What is needed →
What lines of the data below hold the string "Sensor"? Copy each one.

Data for this exercise →
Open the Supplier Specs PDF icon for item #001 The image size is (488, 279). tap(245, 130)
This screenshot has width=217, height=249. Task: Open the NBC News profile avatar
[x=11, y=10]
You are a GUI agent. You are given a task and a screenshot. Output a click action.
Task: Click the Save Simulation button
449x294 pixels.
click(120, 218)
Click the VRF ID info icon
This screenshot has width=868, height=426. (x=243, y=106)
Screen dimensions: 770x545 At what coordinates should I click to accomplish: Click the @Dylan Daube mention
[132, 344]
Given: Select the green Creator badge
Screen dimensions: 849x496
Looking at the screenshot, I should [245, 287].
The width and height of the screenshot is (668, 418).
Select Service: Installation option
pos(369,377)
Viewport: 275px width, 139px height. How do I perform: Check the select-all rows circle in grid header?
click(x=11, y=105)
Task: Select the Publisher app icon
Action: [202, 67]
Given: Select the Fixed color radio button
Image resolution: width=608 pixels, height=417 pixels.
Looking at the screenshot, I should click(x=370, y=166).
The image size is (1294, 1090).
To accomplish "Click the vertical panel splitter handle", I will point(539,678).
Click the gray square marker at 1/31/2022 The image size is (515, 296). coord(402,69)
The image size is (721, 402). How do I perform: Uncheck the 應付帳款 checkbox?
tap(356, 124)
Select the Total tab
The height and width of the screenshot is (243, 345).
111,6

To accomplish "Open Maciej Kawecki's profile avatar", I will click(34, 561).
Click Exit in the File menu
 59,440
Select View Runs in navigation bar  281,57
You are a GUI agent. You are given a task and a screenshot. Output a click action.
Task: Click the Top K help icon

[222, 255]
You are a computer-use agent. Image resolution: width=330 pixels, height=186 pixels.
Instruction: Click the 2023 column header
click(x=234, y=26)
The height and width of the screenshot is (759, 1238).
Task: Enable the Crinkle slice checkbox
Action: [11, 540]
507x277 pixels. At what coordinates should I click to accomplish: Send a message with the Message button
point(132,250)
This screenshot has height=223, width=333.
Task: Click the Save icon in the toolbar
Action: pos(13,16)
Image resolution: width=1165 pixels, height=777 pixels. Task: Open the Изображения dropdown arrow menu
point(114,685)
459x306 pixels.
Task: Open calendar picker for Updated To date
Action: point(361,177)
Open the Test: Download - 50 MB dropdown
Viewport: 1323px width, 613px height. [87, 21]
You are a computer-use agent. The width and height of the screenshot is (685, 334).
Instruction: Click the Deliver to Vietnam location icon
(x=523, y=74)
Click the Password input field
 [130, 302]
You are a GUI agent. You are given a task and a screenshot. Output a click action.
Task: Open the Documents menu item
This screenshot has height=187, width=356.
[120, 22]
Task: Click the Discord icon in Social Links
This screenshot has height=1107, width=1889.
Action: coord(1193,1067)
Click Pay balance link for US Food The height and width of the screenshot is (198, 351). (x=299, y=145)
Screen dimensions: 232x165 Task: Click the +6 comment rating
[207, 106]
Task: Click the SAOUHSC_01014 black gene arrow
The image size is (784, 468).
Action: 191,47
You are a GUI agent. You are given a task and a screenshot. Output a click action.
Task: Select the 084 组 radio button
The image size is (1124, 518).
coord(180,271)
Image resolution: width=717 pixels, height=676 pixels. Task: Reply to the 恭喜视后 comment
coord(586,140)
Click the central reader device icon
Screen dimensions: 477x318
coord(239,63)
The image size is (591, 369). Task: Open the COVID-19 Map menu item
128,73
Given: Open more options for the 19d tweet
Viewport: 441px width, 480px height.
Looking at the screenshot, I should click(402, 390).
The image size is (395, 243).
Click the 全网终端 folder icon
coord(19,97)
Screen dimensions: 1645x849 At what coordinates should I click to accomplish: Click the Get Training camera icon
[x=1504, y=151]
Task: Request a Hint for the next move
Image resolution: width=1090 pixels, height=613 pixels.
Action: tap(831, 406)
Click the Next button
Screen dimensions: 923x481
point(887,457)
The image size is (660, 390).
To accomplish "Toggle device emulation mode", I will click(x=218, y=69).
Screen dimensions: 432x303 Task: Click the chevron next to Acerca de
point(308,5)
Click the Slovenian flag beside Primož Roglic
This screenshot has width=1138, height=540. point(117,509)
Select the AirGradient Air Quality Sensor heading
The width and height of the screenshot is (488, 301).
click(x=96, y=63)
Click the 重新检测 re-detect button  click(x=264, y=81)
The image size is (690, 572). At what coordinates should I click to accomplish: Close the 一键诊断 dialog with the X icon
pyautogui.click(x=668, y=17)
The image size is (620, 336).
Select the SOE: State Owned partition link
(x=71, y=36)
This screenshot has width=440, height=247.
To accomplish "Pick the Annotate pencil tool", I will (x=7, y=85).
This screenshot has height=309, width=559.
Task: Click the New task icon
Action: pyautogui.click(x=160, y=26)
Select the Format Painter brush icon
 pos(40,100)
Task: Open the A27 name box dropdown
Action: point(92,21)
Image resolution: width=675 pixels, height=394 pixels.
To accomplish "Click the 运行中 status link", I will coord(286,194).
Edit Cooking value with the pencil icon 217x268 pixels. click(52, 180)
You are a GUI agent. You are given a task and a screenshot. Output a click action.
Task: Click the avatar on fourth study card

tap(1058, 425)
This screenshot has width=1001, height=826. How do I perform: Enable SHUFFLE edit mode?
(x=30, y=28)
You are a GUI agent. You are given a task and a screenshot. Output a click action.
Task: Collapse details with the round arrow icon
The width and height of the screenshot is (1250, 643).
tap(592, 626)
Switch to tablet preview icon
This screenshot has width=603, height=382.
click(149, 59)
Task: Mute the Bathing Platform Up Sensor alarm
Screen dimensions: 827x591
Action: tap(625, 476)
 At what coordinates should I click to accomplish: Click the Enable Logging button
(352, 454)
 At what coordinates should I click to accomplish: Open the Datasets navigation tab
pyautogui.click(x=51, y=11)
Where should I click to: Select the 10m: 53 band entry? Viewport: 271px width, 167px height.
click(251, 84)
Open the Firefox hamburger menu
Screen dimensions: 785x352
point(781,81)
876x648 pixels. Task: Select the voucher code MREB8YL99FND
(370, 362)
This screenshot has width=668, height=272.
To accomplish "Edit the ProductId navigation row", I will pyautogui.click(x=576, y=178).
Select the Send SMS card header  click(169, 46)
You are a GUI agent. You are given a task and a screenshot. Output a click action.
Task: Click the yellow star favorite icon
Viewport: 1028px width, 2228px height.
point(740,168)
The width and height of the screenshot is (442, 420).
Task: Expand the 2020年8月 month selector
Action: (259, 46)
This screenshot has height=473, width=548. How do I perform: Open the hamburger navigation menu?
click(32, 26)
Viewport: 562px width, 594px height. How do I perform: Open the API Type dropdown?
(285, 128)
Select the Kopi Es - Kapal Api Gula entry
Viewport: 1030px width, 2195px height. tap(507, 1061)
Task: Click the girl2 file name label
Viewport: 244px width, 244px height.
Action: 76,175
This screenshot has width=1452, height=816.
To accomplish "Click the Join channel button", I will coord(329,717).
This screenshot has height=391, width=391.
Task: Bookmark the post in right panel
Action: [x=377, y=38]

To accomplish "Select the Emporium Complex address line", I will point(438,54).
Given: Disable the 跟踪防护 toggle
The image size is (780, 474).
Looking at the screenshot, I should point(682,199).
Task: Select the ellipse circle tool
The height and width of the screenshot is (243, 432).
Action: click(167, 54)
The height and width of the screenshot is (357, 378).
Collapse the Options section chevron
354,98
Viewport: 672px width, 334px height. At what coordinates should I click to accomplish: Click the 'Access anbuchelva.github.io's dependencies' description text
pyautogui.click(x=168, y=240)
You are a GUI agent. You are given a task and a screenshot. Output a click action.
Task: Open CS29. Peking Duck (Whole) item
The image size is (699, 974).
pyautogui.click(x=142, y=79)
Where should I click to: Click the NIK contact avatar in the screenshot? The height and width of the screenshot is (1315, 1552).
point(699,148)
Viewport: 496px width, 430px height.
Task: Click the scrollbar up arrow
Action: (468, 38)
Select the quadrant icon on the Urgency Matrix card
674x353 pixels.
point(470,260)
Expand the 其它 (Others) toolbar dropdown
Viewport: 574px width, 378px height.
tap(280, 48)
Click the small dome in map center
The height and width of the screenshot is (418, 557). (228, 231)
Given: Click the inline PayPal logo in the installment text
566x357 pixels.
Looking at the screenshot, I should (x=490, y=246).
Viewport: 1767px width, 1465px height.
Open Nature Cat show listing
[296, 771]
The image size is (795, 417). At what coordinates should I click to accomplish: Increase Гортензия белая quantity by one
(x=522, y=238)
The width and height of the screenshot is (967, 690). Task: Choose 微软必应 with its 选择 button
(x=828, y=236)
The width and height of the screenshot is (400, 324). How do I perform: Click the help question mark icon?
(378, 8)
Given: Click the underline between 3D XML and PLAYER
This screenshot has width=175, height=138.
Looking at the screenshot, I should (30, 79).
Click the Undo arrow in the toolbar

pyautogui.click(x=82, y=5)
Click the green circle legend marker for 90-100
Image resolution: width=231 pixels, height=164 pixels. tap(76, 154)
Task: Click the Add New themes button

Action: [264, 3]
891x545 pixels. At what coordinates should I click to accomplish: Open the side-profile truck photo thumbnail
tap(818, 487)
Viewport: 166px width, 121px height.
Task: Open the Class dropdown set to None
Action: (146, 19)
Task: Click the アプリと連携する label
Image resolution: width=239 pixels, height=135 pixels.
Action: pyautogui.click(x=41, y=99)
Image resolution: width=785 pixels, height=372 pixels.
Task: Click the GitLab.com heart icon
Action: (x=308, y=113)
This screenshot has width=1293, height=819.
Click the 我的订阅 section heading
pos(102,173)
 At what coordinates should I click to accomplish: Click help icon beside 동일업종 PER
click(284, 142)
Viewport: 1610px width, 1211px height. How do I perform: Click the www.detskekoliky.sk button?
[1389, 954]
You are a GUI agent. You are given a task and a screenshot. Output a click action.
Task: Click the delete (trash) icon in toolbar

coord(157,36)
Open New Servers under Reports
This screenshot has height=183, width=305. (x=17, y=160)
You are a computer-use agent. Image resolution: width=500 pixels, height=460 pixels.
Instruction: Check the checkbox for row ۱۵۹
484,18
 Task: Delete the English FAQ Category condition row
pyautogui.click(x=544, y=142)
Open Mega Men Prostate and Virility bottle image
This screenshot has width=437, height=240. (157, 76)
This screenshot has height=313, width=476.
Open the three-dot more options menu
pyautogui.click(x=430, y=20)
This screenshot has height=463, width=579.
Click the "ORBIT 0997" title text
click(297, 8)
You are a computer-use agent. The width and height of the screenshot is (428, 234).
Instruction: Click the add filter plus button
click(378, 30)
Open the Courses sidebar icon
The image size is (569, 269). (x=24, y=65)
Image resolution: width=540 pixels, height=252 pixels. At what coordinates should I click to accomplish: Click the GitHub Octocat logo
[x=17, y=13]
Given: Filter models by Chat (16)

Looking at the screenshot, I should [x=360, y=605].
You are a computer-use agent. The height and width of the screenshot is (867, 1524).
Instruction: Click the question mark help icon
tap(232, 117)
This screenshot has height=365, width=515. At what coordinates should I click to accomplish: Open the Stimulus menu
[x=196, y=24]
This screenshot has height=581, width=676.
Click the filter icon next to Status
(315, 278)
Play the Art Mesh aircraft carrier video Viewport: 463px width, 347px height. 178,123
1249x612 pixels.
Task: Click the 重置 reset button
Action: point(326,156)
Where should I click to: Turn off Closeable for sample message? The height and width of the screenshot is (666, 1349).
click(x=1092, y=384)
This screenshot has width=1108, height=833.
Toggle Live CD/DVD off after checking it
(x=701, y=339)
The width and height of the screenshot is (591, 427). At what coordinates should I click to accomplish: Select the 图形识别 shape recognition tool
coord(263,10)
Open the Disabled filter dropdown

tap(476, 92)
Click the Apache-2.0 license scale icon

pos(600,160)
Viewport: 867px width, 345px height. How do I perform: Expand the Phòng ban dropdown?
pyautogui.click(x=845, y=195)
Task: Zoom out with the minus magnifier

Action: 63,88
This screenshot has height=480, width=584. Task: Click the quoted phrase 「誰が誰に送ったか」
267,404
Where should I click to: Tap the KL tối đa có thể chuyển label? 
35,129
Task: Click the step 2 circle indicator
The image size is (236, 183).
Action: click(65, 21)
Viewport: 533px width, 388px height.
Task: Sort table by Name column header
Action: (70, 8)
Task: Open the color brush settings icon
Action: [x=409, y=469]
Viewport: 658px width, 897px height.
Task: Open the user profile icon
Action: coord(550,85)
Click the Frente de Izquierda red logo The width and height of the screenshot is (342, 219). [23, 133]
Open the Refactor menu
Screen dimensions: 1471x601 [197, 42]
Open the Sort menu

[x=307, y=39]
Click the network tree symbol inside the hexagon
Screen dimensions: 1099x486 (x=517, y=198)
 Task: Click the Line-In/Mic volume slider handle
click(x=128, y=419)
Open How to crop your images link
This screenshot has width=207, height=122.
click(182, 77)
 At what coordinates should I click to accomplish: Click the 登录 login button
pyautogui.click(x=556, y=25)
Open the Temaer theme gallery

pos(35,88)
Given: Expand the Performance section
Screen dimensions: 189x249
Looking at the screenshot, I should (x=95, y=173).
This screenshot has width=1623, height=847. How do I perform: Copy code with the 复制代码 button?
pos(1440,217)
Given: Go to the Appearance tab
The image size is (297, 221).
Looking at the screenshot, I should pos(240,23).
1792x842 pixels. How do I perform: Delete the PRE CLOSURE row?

Exercise response →
Select the AirGradient Air Quality Sensor heading
Task: Mute the Bathing Platform Up Sensor alarm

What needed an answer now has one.